Miranda prepared for us a set of noteworthy art projects, mainly in the film form, which we used as a background to our main task. The thing we had to do was put our thoughts in writing and drawing while watching those resources. To be honest this was one of my favourite interdisciplinary classes so far, because I could relax a little bit and I did not have to think a lot about what exactly am I doing. I was trying to transfer stimuli surrounding me on paper without focusing on the deepest sense of the presenting content. Later in my house, I decided to make further research to fully understand the sense and intentions of the projects. 

The art project which awoken my interest the most was “The Green Line” by Francis Alÿs. The artist used green paint to make a 24 km line through the municipality of Jerusalem. It seemed like just an interesting concept the first time I watched it. After the deeper analyse I come to know the deepest meaning behind this work. 

 

“During the months from December 1947 through June 1948, there was heavy fighting in Jerusalem and its immediate vicinity. The city was divided in two by the front lines (…).

The statutory basis on which the partition of Jerusalem rested was the cease-fire agreement signed on November 30, 1948 between Moshe Dayan ‘commander of all the Israeli forces in the Jerusalem region’, and Abdullah al-Tal, ‘representing the Arab Legion and all the other forces in the Jerusalem area’.(…)

The lines were sketched on a Mandatory 1:20,000 scale map.  Moshe Dayan drew the Israeli line with a green grease pencil, while Abdullah Al-Tal marked his front line with a red one. The grease pencil made lines 3 to 4 millimetres wide. Sketched on a map whose scale was 1:20,000, such lines in reality represented strips of land 60 to 80 meters width. 

Who owned the ‘width of the line’?” 

MERON BENVENISTI, City of Stone

The Hidden History of Jerusalem 

Even if the concept of using paint as the material to make the line is not fine with me, because it is very harmful to the environment. The liquid was poured on plants which surely made damage on them, additionally, animals probably licked it and I am pretty sure that could even kill some of them.
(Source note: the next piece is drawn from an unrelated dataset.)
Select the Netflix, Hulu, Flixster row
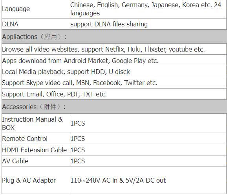227x196 pixels. click(x=114, y=49)
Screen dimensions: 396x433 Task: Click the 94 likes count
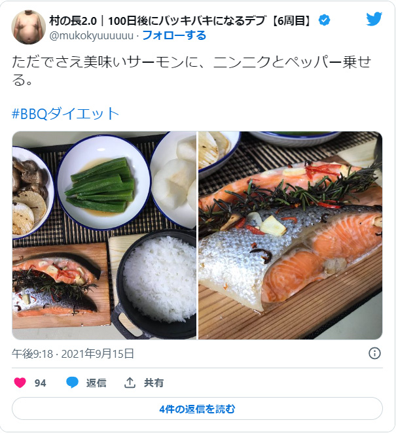(x=41, y=383)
Either way, I still like the idea of the journey and following the previously established border.

When I was watching some of the interviews with Francis Alÿs, the one I remember the most was that conducted by an art historian – Jean Fisher and filmmaker – Eyal Sivan.

The quote I put at the beginning is the words said by Jean Fisher. It is the subject I thought about a lot myself, the meanings of the small things that can turn the tide. I find this topic very interesting and I spend many hours in my life just thinking about it and making different stories based on ‘What if I did that thing just slightly different…?’

The second interview was with Eyal Sivan. They brought up the subject of the border as an invention of mankind, the thing that does not really exist, the thing that people created for their own profits. We as humans – set limits to ourselves, which are only restrains of our minds.